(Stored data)
※ ※ ※

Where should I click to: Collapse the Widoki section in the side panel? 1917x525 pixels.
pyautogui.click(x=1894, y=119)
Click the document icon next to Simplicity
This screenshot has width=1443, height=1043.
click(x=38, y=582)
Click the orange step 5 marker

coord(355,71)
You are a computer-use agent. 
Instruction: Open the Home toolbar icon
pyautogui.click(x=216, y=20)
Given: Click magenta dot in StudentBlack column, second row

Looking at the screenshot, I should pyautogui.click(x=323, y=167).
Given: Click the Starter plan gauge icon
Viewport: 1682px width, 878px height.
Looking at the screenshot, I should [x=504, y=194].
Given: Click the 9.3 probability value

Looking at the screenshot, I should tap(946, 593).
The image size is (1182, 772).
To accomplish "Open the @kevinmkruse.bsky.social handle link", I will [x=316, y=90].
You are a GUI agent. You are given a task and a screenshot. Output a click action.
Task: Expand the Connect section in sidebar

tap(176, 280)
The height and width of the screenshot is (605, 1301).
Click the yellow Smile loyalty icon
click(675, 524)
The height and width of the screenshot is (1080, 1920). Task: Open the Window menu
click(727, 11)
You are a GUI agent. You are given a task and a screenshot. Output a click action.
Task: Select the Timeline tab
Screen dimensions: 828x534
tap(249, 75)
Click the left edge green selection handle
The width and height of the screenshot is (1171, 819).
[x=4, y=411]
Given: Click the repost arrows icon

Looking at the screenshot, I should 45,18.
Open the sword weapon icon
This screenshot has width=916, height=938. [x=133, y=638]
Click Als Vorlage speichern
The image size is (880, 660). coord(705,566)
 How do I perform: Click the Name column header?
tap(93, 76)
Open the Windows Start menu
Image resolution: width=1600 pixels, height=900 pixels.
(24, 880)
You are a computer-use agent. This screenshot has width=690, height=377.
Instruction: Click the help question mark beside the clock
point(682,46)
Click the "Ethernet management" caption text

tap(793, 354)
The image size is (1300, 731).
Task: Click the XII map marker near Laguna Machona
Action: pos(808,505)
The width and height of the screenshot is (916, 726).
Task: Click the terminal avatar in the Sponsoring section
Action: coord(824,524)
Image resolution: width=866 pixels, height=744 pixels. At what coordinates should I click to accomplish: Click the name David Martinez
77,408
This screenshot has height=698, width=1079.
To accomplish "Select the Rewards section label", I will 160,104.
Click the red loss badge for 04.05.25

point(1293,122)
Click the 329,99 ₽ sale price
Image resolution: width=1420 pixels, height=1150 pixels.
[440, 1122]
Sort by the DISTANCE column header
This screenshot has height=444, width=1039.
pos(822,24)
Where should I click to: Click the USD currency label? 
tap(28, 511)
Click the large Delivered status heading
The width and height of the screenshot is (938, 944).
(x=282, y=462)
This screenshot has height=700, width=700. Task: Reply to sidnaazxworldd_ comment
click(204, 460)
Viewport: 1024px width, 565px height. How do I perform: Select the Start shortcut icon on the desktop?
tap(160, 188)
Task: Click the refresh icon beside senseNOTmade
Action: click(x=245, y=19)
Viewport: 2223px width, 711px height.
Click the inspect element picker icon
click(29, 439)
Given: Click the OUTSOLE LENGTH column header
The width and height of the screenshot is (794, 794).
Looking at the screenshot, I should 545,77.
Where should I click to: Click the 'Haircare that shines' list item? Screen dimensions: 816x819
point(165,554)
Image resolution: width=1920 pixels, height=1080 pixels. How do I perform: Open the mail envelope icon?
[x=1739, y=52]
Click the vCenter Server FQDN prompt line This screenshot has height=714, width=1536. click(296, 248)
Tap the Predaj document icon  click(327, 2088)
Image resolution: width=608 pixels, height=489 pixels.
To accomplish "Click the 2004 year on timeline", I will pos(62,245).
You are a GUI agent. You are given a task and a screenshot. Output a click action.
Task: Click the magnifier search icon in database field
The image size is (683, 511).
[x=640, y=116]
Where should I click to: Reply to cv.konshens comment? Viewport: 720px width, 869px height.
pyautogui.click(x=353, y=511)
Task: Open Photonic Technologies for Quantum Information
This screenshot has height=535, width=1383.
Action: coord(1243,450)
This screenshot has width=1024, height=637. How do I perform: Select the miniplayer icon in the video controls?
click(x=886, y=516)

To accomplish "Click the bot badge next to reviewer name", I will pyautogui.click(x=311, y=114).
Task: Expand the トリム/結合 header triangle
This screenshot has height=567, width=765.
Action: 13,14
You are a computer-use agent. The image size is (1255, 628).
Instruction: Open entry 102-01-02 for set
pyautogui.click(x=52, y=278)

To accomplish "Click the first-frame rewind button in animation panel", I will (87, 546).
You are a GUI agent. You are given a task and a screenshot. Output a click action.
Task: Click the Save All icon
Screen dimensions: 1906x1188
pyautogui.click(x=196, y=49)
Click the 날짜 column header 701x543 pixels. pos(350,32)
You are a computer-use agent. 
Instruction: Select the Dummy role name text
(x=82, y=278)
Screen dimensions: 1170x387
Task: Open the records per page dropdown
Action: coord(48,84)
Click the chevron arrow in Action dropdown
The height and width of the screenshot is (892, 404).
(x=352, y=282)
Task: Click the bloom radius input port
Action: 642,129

※ ※ ※

Activity
From the records above, copy each line that contains the word "handle".

Exercise solution
To accomplish "Open the @kevinmkruse.bsky.social handle link", I will [x=316, y=90].
Click the left edge green selection handle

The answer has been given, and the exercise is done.